Wenige Tage später kam es erneut zweimal zu einem Wassereintritt, wobei dieses über die A-Säule hinunterlief, auf den Lautsprecher und den Boden tropfte sowie am Dach entlang nach hinten lief. Kurz zuvor hatte der Kläger einen erneuten Reparaturtermin vereinbart, welcher innerhalb der nächsten zwei Wochen stattfinden sollte. Vier Tage vor der Reparatur hat der Kläger den Termin abgesagt. In weiterer Folge erklärte der Kläger, dass er vom Vertrag zurücktrete und Wandlung begehre.

Die Beklagte lehnte die Rückabwicklung des Vertrages ab und verwies darauf, Verbesserung geleistet zu haben und der Grund für den neuerlichen Wassereintritt geprüft werden müsse. Daraufhin erhob der Kläger Klage auf Rückabwicklung des Kaufvertrages.

Das Erstgericht gab der Klage dem Grunde nach statt und wies einen Teilbetrag auf Rückzahlung des Kaufpreises aufgrund der Benützung des Fahrzeuges ab. Das Berufungsgericht hob das Ersturteil auf und verwies die Entscheidung mit der Begründung, der Kläger habe der Beklagten mit Terminvereinbarung einen neuen Verbesserungsversuch eingeräumt, zurück an das Erstgericht.

Der OGH führte im Rahmen seiner rechtlichen Beurteilung aus, dass nach ständiger Rechtsprechung der Übernehmer schon beim Misslingen des ersten Verbesserungsversuches den Sekundärbehelf der Wandlung bzw. Preisminderung in Anspruch nehmen könne. Mehrmalige Verbesserungsversuche müsse ein Übernehmer auch dann nicht hinnehmen, wenn vom Übergeber unverzüglich ein weiterer Verbesserungs- bzw. Austauschversuch angeboten wird.

Der Übernehmer habe die Wahl, dem Übergeber einen zweiten Verbesserungsversuch zu gewähren oder auf die sekundären Gewährleistungsbehelfe umzusteigen. Bei dieser Wahl handle es sich um eine einseitige, empfangsbedürftige Willenserklärung. Hat der Übernehmer eine Wahl getroffen, sei er an diese gebunden.
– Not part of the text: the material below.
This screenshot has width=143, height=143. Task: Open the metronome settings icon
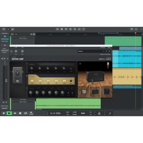(99, 113)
Nach Ansicht des OGH sei im vorliegenden Fall zu prüfen, ob der Kläger durch die weitere Terminvereinbarung eine verbindliche Wahl zwischen einem weiteren Verbesserungsversuch oder Wandlung getroffen hat. Im konkreten Fall sei allerdings davon auszugehen, dass die Vereinbarung eines Termins für eine mögliche weitere Reparatur noch keine Festlegung des Klägers zwischen Verbesserung und Wandlung dargestellt habe und auch als solche nicht habe verstanden werden können. Zu diesem Zeitpunkt sei weder für den Kläger noch für die Beklagte, deren erster Verbesserungsversuch gescheitert war, absehbar gewesen, wieso es zu einem neuerlichen Auftreten des Problems gekommen war und mit welchem Aufwand ein allfälliger Mangel behoben werden könnte. Dazu komme im vorliegenden Fall, dass es nach Vereinbarung des Termins zu einem weiteren massiven Wassereintritt gekommen ist, der für den Kläger erst den vollen Umfang der Unzulänglichkeit des ersten Reparaturversuches erkennen habe lassen. Damit habe er zum einen davon ausgehen müssen, dass die erste Reparatur keinerlei Auswirkungen gehabt hatte, zum anderen aber auch, dass mit einer Behebung des Mangels ein weit größerer Aufwand als ursprünglich angenommen verbunden sein wird. Zusammenfassend sei der Kläger daher auch vor einem zweiten Verbesserungsversuch berechtigt gewesen, Wandlung zu begehren.